After too long an absence, Jamie Fraser…  See more details below


Diana Gabaldon's brilliant storytelling has captivated millions of readers in her bestselling and award-winning Outlander saga. Now, in her first-ever graphic novel, Gabaldon gives readers a fresh look at the events of the original Outlander: Jamie Fraser's side of the story, gorgeously rendered by artist Hoang Nguyen.

After too long an absence, Jamie Fraser is coming home to Scotland-but not without great trepidation. Though his beloved godfather, Murtagh, promised Jamie's late parents he'd watch over their brash son, making good on that vow will be no easy task. There's already a fat bounty on the young exile's head, courtesy of Captain Black Jack Randall, the sadistic British officer who's crossed paths-and swords-with Jamie in the past. And in the court of the mighty MacKenzie clan, Jamie is a pawn in the power struggle between his uncles: aging chieftain Colum, who demands his nephew's loyalty-or his life-and Dougal, war chieftain of Clan MacKenzie, who'd sooner see Jamie put to the sword than anointed Colum's heir.

And then there is Claire Randall-mysterious, beautiful, and strong-willed, who appears in Jamie's life to stir his compassion . . . and arouse his desire.

But even as Jamie's heart draws him to Claire, Murtagh is certain she's been sent by the Old Ones, and Captain Randall accuses her of being a spy.
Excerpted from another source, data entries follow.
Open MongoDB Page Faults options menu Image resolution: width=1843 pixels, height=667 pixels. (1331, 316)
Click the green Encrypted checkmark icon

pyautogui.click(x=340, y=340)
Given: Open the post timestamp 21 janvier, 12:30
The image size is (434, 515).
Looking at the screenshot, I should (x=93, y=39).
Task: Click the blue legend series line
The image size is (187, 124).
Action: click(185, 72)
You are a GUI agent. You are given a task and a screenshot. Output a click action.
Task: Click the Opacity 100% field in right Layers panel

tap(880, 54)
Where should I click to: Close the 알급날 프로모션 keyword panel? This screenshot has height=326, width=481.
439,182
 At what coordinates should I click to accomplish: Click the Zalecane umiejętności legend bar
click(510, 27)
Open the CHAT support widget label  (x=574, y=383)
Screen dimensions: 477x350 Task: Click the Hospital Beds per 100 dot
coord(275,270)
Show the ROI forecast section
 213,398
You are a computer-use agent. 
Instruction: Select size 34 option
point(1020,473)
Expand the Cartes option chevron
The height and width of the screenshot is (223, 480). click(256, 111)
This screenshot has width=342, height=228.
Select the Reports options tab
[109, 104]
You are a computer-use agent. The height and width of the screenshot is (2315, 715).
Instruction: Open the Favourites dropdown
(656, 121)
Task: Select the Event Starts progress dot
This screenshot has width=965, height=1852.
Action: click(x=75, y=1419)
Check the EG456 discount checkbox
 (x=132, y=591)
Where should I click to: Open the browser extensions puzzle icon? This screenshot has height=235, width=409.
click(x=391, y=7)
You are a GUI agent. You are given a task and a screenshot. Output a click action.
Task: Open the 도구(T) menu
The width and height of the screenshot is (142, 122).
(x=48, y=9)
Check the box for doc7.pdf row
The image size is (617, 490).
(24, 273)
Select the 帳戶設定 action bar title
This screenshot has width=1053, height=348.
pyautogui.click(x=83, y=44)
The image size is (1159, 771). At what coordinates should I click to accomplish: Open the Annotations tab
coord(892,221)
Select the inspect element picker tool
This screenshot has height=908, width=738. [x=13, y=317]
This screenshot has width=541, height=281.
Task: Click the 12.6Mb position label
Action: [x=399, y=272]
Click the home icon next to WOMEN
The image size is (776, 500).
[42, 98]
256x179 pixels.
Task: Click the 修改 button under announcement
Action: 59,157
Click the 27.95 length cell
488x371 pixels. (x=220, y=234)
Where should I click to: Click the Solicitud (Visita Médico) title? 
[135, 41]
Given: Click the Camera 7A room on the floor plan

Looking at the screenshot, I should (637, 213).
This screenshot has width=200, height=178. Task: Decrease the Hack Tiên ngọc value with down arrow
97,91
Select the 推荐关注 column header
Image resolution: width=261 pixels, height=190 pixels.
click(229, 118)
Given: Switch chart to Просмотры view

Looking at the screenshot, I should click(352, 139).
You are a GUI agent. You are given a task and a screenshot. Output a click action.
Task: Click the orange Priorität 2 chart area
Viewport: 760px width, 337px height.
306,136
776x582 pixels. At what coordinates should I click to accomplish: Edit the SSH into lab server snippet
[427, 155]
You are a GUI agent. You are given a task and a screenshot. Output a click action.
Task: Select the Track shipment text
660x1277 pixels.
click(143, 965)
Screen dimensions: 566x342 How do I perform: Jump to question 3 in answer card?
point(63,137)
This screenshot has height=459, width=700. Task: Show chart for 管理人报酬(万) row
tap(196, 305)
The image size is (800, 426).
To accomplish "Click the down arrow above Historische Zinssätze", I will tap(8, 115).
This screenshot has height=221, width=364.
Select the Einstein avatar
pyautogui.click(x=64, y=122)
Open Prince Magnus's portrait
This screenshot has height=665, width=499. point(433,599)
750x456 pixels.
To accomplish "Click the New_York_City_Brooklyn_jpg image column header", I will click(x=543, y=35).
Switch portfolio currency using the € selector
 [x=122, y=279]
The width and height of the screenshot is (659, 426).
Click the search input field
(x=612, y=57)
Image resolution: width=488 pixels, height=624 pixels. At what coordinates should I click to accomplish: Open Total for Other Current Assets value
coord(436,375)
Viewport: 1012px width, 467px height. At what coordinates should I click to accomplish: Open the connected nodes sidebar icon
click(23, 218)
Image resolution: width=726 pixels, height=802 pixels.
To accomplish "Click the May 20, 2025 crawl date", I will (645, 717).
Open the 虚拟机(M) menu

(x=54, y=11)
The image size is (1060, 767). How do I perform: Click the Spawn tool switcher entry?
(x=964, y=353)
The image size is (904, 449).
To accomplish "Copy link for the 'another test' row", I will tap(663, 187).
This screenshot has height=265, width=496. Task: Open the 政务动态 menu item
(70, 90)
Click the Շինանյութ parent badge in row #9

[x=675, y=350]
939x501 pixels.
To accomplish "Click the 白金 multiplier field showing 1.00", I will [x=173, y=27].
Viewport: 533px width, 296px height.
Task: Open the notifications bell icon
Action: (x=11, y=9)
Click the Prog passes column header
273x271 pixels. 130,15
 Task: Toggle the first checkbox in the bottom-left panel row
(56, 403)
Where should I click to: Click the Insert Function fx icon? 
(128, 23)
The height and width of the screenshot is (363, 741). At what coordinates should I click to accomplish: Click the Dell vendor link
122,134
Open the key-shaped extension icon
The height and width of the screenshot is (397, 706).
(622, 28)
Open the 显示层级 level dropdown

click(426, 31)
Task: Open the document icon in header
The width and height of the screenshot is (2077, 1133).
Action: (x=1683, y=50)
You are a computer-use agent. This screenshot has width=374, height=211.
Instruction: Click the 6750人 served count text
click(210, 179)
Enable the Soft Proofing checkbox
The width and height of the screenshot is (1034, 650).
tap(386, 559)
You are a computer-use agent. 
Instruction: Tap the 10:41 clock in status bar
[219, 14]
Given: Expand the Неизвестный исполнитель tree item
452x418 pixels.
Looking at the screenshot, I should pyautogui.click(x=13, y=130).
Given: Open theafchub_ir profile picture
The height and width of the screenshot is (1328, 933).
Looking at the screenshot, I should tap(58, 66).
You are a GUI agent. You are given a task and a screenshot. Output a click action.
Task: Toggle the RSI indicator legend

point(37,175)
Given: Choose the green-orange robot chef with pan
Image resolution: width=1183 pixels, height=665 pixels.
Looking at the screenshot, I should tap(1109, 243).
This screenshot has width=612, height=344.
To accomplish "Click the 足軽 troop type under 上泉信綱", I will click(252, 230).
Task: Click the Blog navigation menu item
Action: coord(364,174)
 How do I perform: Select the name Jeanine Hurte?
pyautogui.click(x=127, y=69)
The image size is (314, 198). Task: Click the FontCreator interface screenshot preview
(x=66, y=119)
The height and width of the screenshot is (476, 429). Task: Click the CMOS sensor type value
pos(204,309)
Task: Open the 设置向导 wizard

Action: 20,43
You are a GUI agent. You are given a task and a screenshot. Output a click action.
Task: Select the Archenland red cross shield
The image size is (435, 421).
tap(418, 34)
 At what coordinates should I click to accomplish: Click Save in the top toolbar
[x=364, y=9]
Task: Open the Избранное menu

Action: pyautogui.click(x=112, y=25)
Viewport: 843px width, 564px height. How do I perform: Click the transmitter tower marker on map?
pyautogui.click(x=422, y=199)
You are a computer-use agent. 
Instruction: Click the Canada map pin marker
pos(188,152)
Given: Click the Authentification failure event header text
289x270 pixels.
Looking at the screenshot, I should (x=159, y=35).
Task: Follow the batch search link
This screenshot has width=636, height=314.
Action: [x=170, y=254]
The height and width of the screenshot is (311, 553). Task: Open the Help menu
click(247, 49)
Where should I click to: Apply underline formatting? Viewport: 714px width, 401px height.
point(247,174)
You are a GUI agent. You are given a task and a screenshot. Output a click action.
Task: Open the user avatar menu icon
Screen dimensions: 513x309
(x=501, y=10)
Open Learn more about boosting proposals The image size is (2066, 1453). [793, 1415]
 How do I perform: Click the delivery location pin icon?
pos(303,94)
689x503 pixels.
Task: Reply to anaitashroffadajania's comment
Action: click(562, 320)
Claire clearly has something to hide, though Jamie can't believe she could pose him any danger. Still, he knows she is torn between two choices-a life with him, and whatever it is that draws her thoughts so often elsewhere.

Step into the captivating, passionate, and suspenseful world of The Exile, and experience the storytelling magic of Diana Gabaldon as never before.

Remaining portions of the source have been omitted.